Material provided START

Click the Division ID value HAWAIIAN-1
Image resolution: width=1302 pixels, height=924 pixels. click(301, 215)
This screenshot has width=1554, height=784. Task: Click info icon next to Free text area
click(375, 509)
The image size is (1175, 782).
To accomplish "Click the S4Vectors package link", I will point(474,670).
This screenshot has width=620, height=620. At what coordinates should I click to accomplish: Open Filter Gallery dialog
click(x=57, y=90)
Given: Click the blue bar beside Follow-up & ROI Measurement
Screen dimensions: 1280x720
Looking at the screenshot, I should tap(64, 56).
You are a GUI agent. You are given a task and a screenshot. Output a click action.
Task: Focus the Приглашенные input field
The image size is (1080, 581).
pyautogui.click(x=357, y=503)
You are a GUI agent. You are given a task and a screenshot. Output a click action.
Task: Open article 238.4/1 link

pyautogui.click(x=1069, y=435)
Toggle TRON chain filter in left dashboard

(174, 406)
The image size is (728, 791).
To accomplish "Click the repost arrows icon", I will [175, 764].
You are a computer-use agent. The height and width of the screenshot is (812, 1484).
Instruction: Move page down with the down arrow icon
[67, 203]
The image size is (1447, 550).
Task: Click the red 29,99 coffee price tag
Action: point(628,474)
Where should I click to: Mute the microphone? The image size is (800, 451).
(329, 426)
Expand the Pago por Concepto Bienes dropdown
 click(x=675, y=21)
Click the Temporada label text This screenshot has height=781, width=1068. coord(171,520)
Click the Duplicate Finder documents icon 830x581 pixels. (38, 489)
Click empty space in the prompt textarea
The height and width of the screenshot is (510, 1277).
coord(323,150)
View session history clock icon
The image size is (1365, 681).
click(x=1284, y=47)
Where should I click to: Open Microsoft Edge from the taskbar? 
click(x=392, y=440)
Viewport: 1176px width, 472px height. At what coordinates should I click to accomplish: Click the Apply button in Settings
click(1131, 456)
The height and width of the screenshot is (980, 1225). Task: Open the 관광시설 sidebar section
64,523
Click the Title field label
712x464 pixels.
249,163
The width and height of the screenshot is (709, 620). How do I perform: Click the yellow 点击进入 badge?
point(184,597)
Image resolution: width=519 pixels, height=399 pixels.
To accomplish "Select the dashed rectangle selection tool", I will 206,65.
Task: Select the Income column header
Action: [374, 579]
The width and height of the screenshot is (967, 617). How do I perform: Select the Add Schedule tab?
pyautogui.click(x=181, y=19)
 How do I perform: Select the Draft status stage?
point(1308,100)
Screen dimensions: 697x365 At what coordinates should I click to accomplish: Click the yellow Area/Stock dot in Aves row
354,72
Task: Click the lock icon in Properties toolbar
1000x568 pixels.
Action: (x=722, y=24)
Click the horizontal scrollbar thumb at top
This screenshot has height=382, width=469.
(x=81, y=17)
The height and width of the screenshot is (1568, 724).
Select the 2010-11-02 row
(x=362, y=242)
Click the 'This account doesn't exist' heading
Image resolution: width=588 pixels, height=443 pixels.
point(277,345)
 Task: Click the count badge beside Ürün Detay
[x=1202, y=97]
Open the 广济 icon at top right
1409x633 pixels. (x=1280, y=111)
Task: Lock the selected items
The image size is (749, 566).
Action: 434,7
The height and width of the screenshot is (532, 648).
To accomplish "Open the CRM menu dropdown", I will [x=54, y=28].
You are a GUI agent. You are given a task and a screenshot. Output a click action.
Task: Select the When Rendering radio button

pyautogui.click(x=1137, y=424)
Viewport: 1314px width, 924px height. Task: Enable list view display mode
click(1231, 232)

Material provided END

Return each line from the entries above that includes "label".

Click the Temporada label text This screenshot has height=781, width=1068. coord(171,520)
Click the Title field label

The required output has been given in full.